Manuel Alvarez (born c. 1957) is a Cuban-American obstetrician-gynecologist who has appeared on Fox News shows such as America's Newsroom, Fox & Friends, Happening Now, Varney & Co., Money with Melissa, The O'Reilly Factor, The Kelly File, and Fox News Weekend, as well as on the local affiliate, WNYW-Fox 5 News. He is chairman of the department of obstetrics/gynecology at Hackensack University Medical Center in Hackensack, New Jersey, and runs AskDrManny.com out of its headquarters in Hoboken, New Jersey. Alvarez is an opponent of the Patient Protection and Affordable Care Act, insisting it will lead to "socialized medicine" and "the end of private practice".

==Personal life==
Alvarez was separated from his family as a young boy during the Cuban Revolution when he was sent to the United States to live with a foster family through an outreach program while his father was placed in a Cuban prison. Five years later, Alvarez was reunited with his family in New York. His father started a business in Hoboken, New Jersey.

Alvarez lives in a New Jersey suburb with his wife and three children. His son Ryan is on the autism spectrum and Alvarez has been a vocal supporter of the autism community, often using his position at Fox News to speak out on social issues affecting people on the spectrum. His son Orexus graduated from St. John’s University in Queens, NY.

==Medical career==
Alvarez graduated in 1981 from the Department of Medicine of Universidad Central del Este a private university in the Dominican Republic, founded in San Pedro de Macorís on October 15, 1970.

Alvarez sits on the board of the Fisher Center for Alzheimer's Research Foundation which supports patient information and research grants to scientists in an effort to find a cure for Alzheimer's disease. Howard Lutnick, chairman and chief executive officer of Cantor Fitzgerald, L.P., is also a board member.

In June 2006, Alvarez was honored by Hillary Clinton during the 20th anniversary of Postpartum Support International for his work in providing lectures and community education on women's health. He is a member of the organization's President's Advisory Council.

==Journalism career==
In September 2005, Alvarez filed a report for Fox News from Texas on the preparations that were being made ahead of Hurricane Rita to prevent mistakes made after Hurricane Katrina.

Alvarez launched AskDrManny in January 2006 as a website dedicated to providing general information about health news. The website specializes in information regarding Women's Health, Pregnancy, and Early Childhood Development. In 2009 AskDrManny launched a YouTube channel aimed at providing video segments related to the same topics.

Alvarez reported on the earthquake that hit Haiti in January 2010, where he brought medical supplies and helped treat patients at border hospitals in the Dominican Republic.

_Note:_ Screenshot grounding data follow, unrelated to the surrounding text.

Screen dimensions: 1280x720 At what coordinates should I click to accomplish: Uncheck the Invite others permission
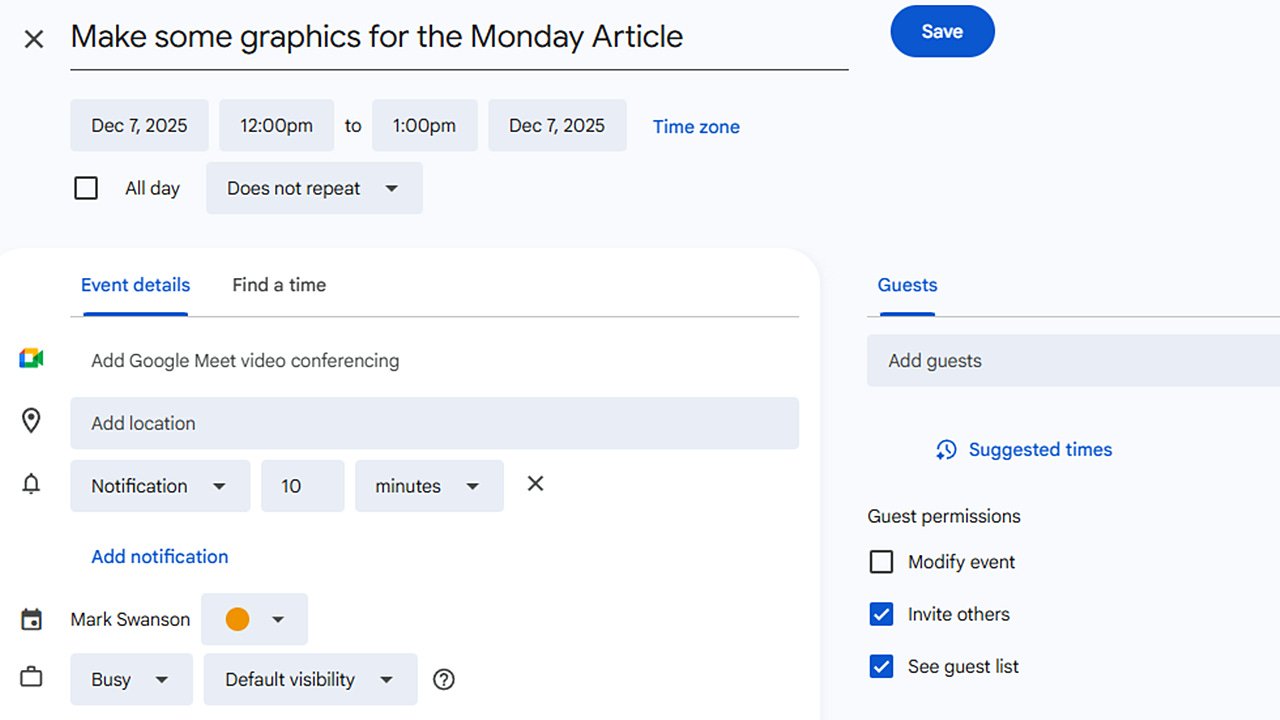click(x=881, y=614)
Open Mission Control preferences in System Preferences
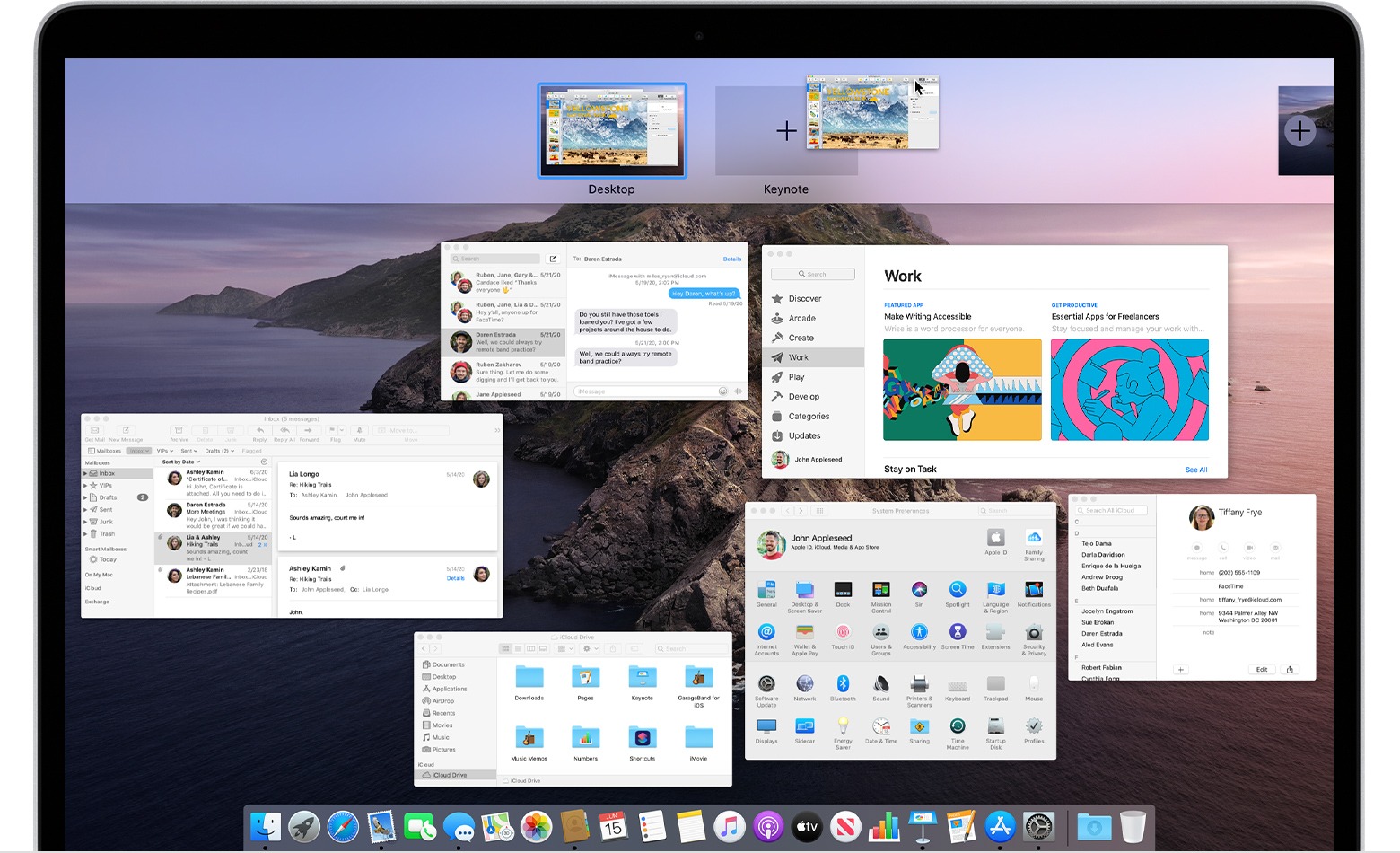 (x=881, y=589)
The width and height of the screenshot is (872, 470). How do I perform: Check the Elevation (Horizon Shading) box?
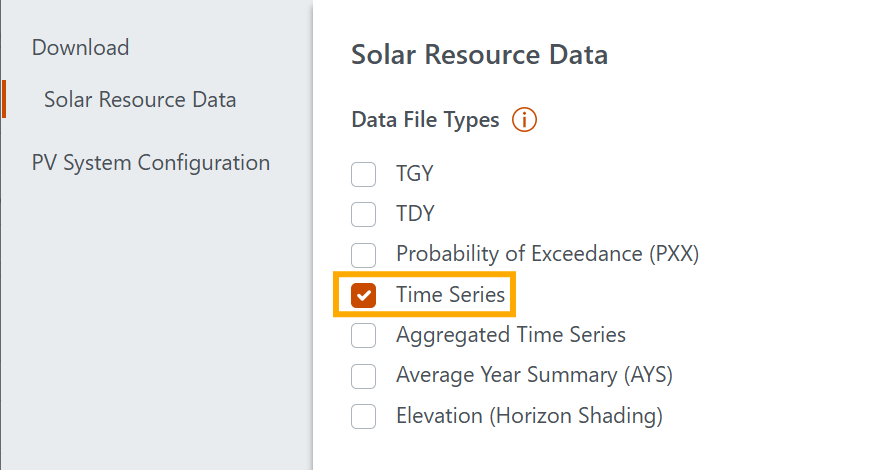tap(364, 416)
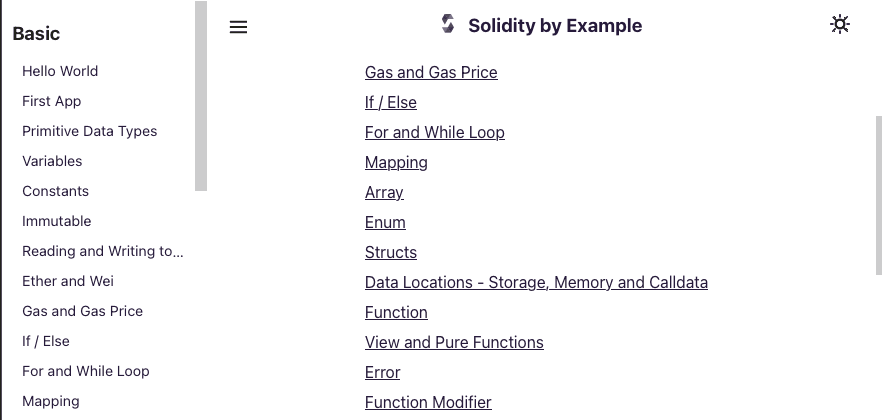Click the Solidity by Example logo icon
Screen dimensions: 882x420
pyautogui.click(x=448, y=24)
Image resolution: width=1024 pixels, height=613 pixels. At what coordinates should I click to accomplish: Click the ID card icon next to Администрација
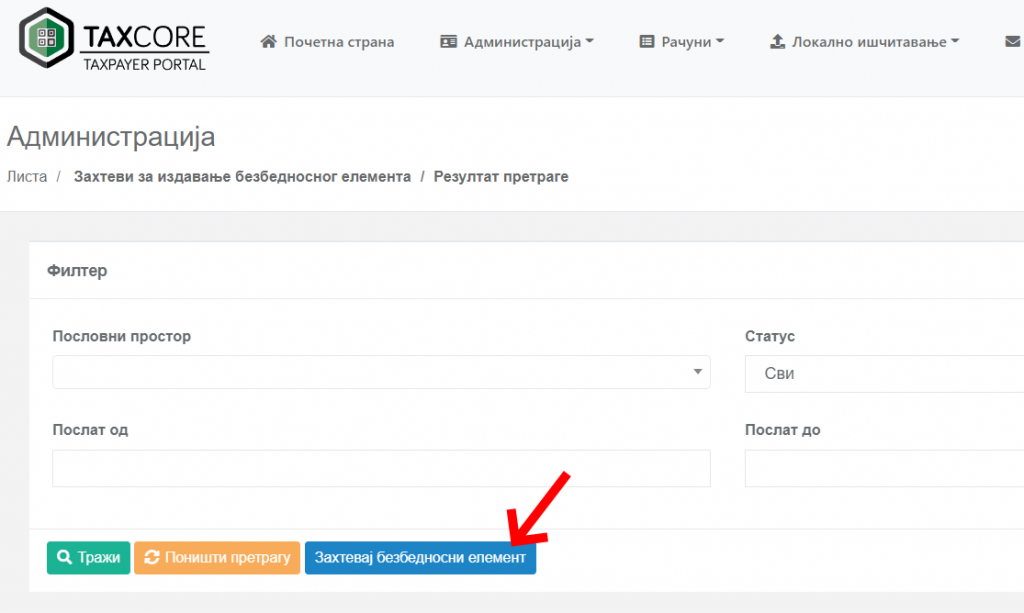coord(450,42)
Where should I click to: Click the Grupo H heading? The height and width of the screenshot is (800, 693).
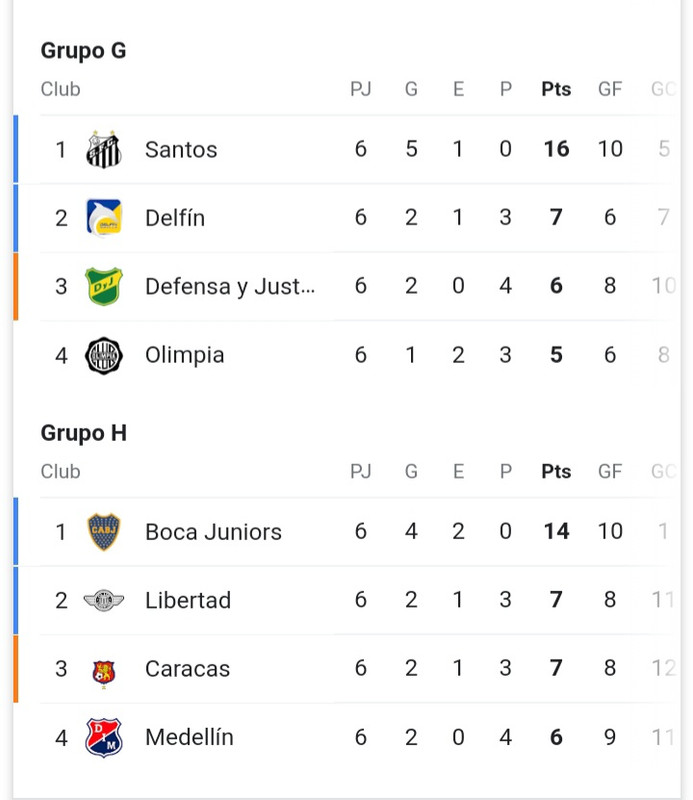(83, 433)
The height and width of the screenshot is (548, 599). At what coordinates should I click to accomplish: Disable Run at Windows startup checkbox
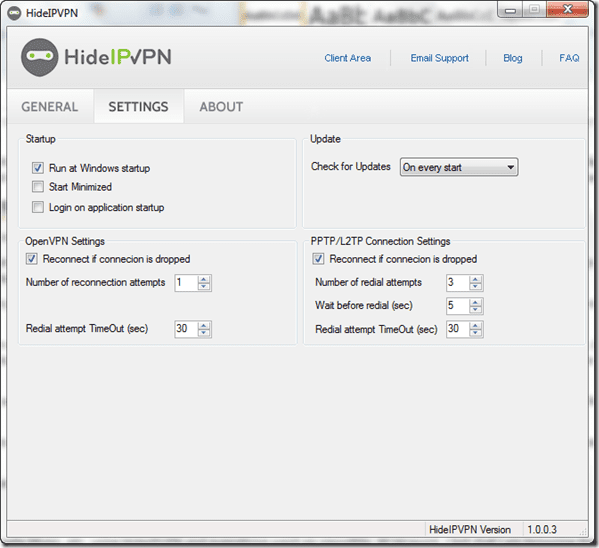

Later on that year, in June 2010, he reported on the BP oil spill in the Gulf of Mexico, coining the phrase "Gulf Oil Syndrome" in referring to the potential health hazards that the population in the region could face in the years to come.

Alvarez has interviewed the Nobel laureate Paul Greengard about his discoveries in treating Alzheimer's disease and receiving The Karolinska Institute's Bi-Centennial Gold Medal.

Alvarez is the author of The Checklist: What You and Your Family Need to Know to Prevent Disease and Live a Long and Healthy Life, which won two awards in May 2008 for both its Spanish and English editions at the 10th annual International Latino Book Awards in Los Angeles. In 2008, he published his second book, The Hot Latin Diet: The Fast-Track Plan to a Bombshell Body.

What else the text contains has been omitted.